Sounds like a potential bug to me. I’m guessing that LINSTOR wants to create two replicas, but because it cannot (peer offline) it sends back an error to the Proxmox driver for LINSTOR and fails to cleanup the resource where it was provisioned.
I will try to recreate this in the next day or so, but in the meantime, can you share the versions of LINBIT software you have installed?
I managed to find out the reason for this behavior. Here are the versions of packages that I have installed, the latest ones for today and proxmox 8.4.5.
linstor-client/unknown,now 1.25.4-1 all [installed]
linstor-common/unknown,now 1.31.3-1 all [installed,automatic]
linstor-controller/unknown,now 1.31.3-1 all [installed]
linstor-gui/unknown,now 1.9.7-1 all [installed]
linstor-proxmox/unknown,now 8.1.2-1 all [installed]
linstor-satellite/unknown,now 1.31.3-1 all [installed]
python-linstor/unknown,now 1.25.3-1 all [installed,automatic]
drbd-dkms/unknown,now 9.2.14-1 all [installed]
drbd-reactor/unknown,now 1.9.0-1 amd64 [installed]
drbd-utils/unknown,now 9.31.0-1 amd64 [installed]

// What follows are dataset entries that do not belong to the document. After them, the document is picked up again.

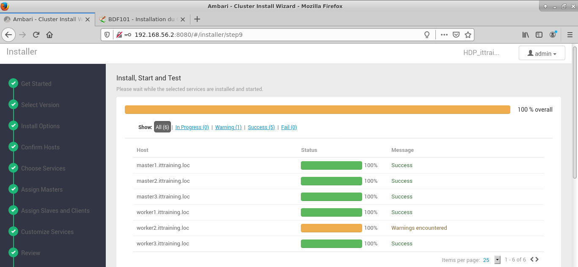Open a new tab with plus button
Image resolution: width=578 pixels, height=267 pixels.
197,19
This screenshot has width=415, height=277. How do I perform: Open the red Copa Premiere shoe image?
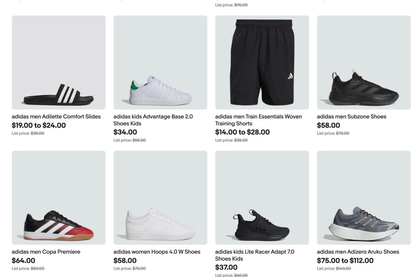click(x=59, y=198)
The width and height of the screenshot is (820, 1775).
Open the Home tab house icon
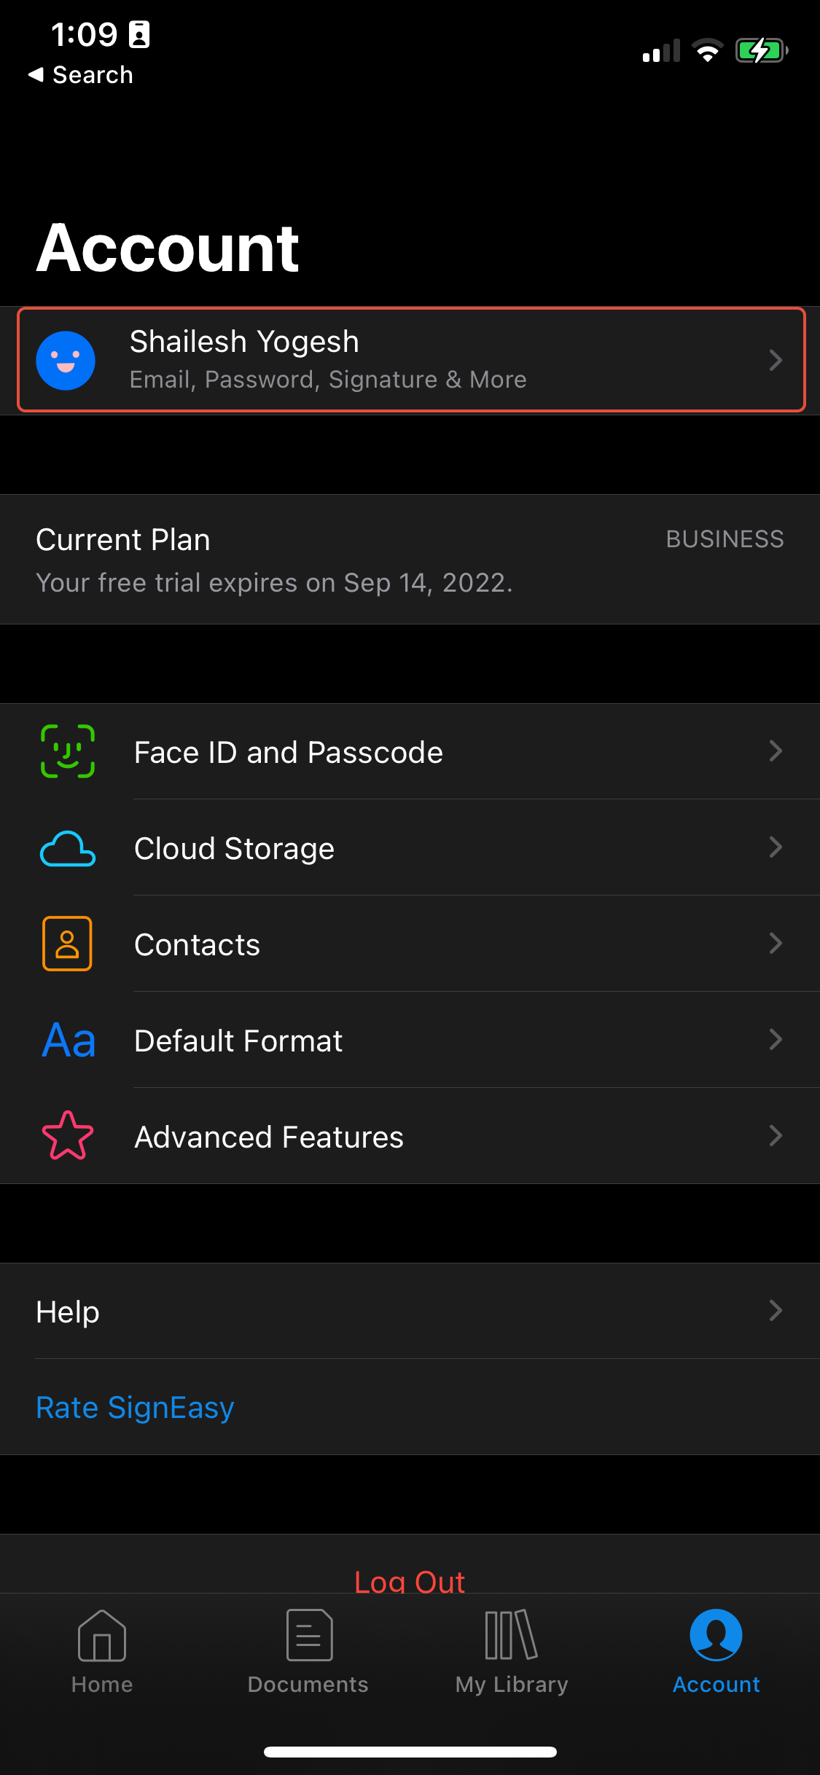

When I tried to create a resource manually, autoplacement does not allow me to do this (as it should be) and no unnecessary resource was created, but when I tried to create a resource manually, it was created without problems on one node and was not created on the second (because the second node was stopped). Then I assumed that this is the basis of the mechanism implemented in the plugin for proxmox and is called preferlocal and is set by default to “yes”. That is, it manually tries to create a resource first on its node with this parameter and then on others and when it fails, an error appears and a single resource remains. At the same time, if you set preferlocal to “no”, everything works correctly. Since my cluster consists of two nodes, I do not see any advantage for myself in using the preferlocal yes parameter, because anyway, the drbd resource becomes primary at the time of starting the virtual machine and there is only a delay for synchronizing data when creating (Correct me if I understand wrong).
Nevertheless, the option with preferlocal no suits me quite well, but I think that this is not quite the behavior that I would like to see.
However, during the test period, I came across another unpleasant moment.
Situation: Two nodes are working, then one node’s disk dies and everything continues to work correctly, but if you try to create a disk in proxmox at this moment, it will create two resources, but linstor will return proxmox code 500 and proxmox will consider that the disk was not created, thereby again resources invisible to proxmox appear that need to be deleted manually. Although these resources are quite functional and if you restore the disk on the second node, everything will synchronize and work.
As a result, I even wrote a bash script that finds resources created in linstor that are not in proxmox and I plan to use it with the monitoring system.
#!/bin/bash
proxmox_disks=$(pvesh get /nodes/pve/storage/linstor-storage/content 2>/dev/null \
| grep linstor-storage \
| awk '{ print $7 }' \
| sed 's/^[^:]*://' \
| sed 's/_.*//' \
| sort -u)
linstor_disks=$(linstor r l 2>/dev/null \
| grep "DRBD,STORAGE" \
| awk '{ print $2 }' \
| grep -v '^$' \
| sed 's/_.*//' \
| sort -u)
comm -23 <(echo "$linstor_disks") <(echo "$proxmox_disks")
It seems that these two not very critical errors with the linstor plugin are the only things I could find during the testing period, if you need any other information, you can ask.